_Task item_.
Your job is to copy every line in the material containing the word "Follow".

START Information given

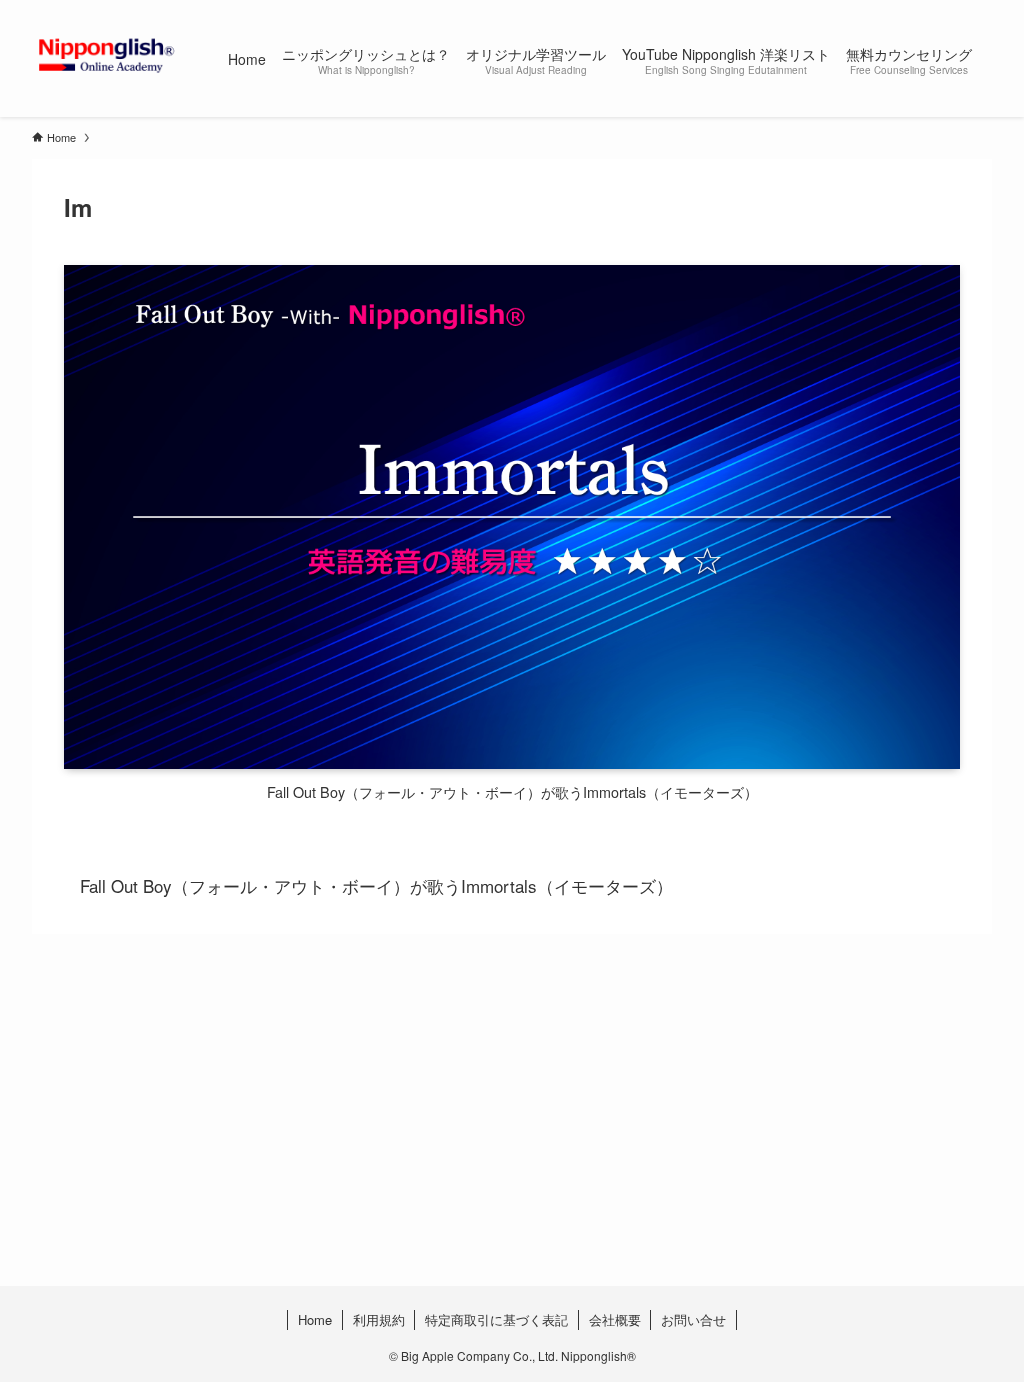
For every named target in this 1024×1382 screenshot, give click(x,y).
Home (315, 1319)
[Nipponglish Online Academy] (106, 54)
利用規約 (379, 1319)
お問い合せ (693, 1319)
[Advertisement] (512, 1150)
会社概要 (615, 1319)
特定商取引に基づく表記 (496, 1319)
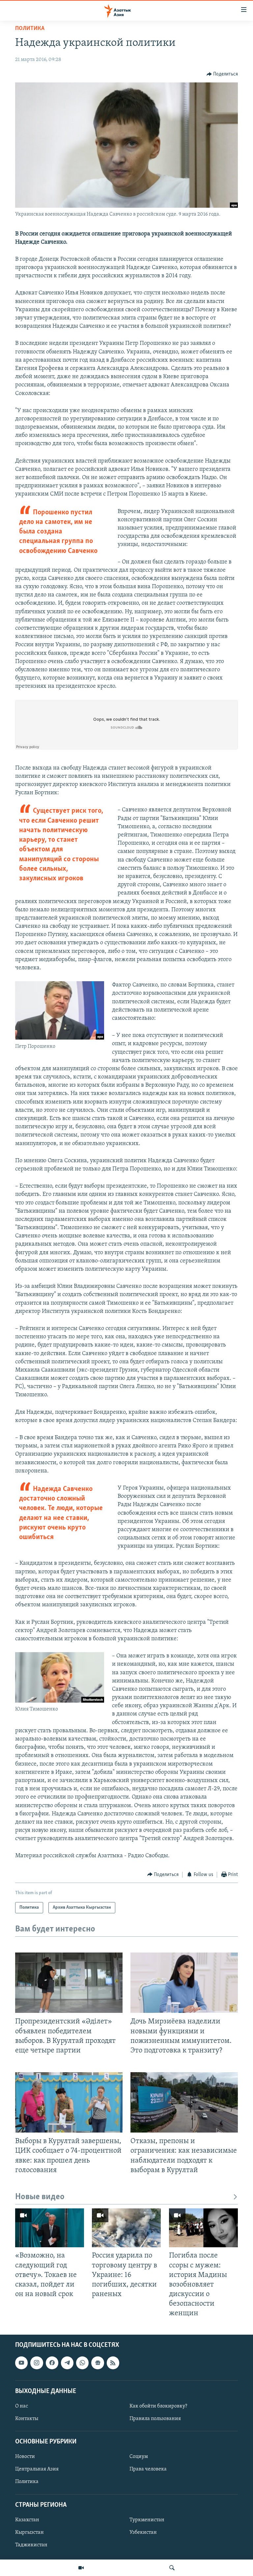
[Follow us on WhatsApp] (82, 2363)
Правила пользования (155, 2418)
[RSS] (113, 2363)
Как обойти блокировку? (158, 2406)
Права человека (148, 2469)
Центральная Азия (37, 2469)
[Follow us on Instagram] (36, 2363)
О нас (21, 2406)
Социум (138, 2457)
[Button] (222, 74)
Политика (29, 29)
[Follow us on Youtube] (21, 2363)
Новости (25, 2457)
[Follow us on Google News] (97, 2363)
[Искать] (172, 2568)
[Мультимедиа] (81, 2568)
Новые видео (40, 2197)
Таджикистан (31, 2545)
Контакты (26, 2418)
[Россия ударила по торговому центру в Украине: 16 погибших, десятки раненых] (126, 2227)
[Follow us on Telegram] (67, 2363)
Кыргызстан (29, 2532)
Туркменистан (146, 2520)
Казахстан (27, 2520)
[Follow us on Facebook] (52, 2363)
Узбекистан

END Information given

_Exercise result_.
[Follow us on WhatsApp] (82, 2363)
[Follow us on Instagram] (36, 2363)
[Follow us on Youtube] (21, 2363)
[Follow us on Google News] (97, 2363)
[Follow us on Telegram] (67, 2363)
[Follow us on Facebook] (52, 2363)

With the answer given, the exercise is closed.